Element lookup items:

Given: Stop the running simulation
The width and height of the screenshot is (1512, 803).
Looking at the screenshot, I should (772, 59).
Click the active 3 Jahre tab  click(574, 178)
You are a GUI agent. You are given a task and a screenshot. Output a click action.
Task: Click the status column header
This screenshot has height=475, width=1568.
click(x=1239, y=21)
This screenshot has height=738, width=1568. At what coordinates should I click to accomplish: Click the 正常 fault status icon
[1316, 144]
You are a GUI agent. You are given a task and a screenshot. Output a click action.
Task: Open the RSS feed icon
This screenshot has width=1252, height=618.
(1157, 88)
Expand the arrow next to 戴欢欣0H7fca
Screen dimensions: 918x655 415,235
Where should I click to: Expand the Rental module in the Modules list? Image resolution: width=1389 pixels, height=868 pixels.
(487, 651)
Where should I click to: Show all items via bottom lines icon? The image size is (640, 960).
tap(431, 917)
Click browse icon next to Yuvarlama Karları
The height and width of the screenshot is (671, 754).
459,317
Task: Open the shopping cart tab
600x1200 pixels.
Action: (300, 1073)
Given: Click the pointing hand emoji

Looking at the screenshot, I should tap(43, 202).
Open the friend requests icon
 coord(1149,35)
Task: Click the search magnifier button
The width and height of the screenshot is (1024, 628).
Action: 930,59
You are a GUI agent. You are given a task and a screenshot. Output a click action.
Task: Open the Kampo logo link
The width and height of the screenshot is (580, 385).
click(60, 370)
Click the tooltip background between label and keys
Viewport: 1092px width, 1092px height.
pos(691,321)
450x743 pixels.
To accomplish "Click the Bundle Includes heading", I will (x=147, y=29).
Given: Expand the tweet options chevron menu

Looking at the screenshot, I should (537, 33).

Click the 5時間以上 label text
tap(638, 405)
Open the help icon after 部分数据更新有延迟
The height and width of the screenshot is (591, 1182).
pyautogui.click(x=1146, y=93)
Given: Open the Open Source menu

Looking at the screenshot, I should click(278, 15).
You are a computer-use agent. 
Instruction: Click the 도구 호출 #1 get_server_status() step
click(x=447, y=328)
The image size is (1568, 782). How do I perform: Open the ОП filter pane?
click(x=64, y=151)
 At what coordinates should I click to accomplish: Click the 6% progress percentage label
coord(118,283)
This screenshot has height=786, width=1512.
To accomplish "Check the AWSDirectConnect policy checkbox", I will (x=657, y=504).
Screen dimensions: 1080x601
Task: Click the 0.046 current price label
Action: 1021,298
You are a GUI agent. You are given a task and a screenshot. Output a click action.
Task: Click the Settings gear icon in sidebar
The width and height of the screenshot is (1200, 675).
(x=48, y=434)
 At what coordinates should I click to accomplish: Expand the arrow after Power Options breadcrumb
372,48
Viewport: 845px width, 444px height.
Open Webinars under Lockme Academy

• [DIRECTIONS FOR THIS TASK] Rewrite the items above, swapping "GUI agent" for "desktop agent" at every occurrence and leaving everything else untouched.

• [OUTPUT OF THE TASK]
Given: Stop the running simulation
The width and height of the screenshot is (1512, 803).
Looking at the screenshot, I should (772, 59).
Click the active 3 Jahre tab  click(574, 178)
You are a desktop agent. You are given a task and a screenshot. Output a click action.
Task: Click the status column header
This screenshot has height=475, width=1568.
click(x=1239, y=21)
This screenshot has height=738, width=1568. At what coordinates should I click to accomplish: Click the 正常 fault status icon
[1316, 144]
You are a desktop agent. You are given a task and a screenshot. Output a click action.
Task: Open the RSS feed icon
This screenshot has width=1252, height=618.
(1157, 88)
Expand the arrow next to 戴欢欣0H7fca
Screen dimensions: 918x655 415,235
Where should I click to: Expand the Rental module in the Modules list? Image resolution: width=1389 pixels, height=868 pixels.
(487, 651)
Where should I click to: Show all items via bottom lines icon? The image size is (640, 960).
tap(431, 917)
Click browse icon next to Yuvarlama Karları
The height and width of the screenshot is (671, 754).
459,317
Task: Open the shopping cart tab
600x1200 pixels.
Action: (300, 1073)
Given: Click the pointing hand emoji

Looking at the screenshot, I should tap(43, 202).
Open the friend requests icon
 coord(1149,35)
Task: Click the search magnifier button
The width and height of the screenshot is (1024, 628).
Action: 930,59
You are a desktop agent. You are given a task and a screenshot. Output a click action.
Task: Open the Kampo logo link
The width and height of the screenshot is (580, 385).
click(60, 370)
Click the tooltip background between label and keys
Viewport: 1092px width, 1092px height.
pos(691,321)
450x743 pixels.
To accomplish "Click the Bundle Includes heading", I will (x=147, y=29).
Given: Expand the tweet options chevron menu

Looking at the screenshot, I should (537, 33).

Click the 5時間以上 label text
tap(638, 405)
Open the help icon after 部分数据更新有延迟
The height and width of the screenshot is (591, 1182).
pyautogui.click(x=1146, y=93)
Given: Open the Open Source menu

Looking at the screenshot, I should click(278, 15).
You are a computer-use agent. 
Instruction: Click the 도구 호출 #1 get_server_status() step
click(x=447, y=328)
The image size is (1568, 782). How do I perform: Open the ОП filter pane?
click(x=64, y=151)
 At what coordinates should I click to accomplish: Click the 6% progress percentage label
coord(118,283)
This screenshot has height=786, width=1512.
To accomplish "Check the AWSDirectConnect policy checkbox", I will (x=657, y=504).
Screen dimensions: 1080x601
Task: Click the 0.046 current price label
Action: 1021,298
You are a desktop agent. You are given a task and a screenshot. Output a click action.
Task: Click the Settings gear icon in sidebar
The width and height of the screenshot is (1200, 675).
(x=48, y=434)
 At what coordinates should I click to accomplish: Expand the arrow after Power Options breadcrumb
372,48
Viewport: 845px width, 444px height.
Open Webinars under Lockme Academy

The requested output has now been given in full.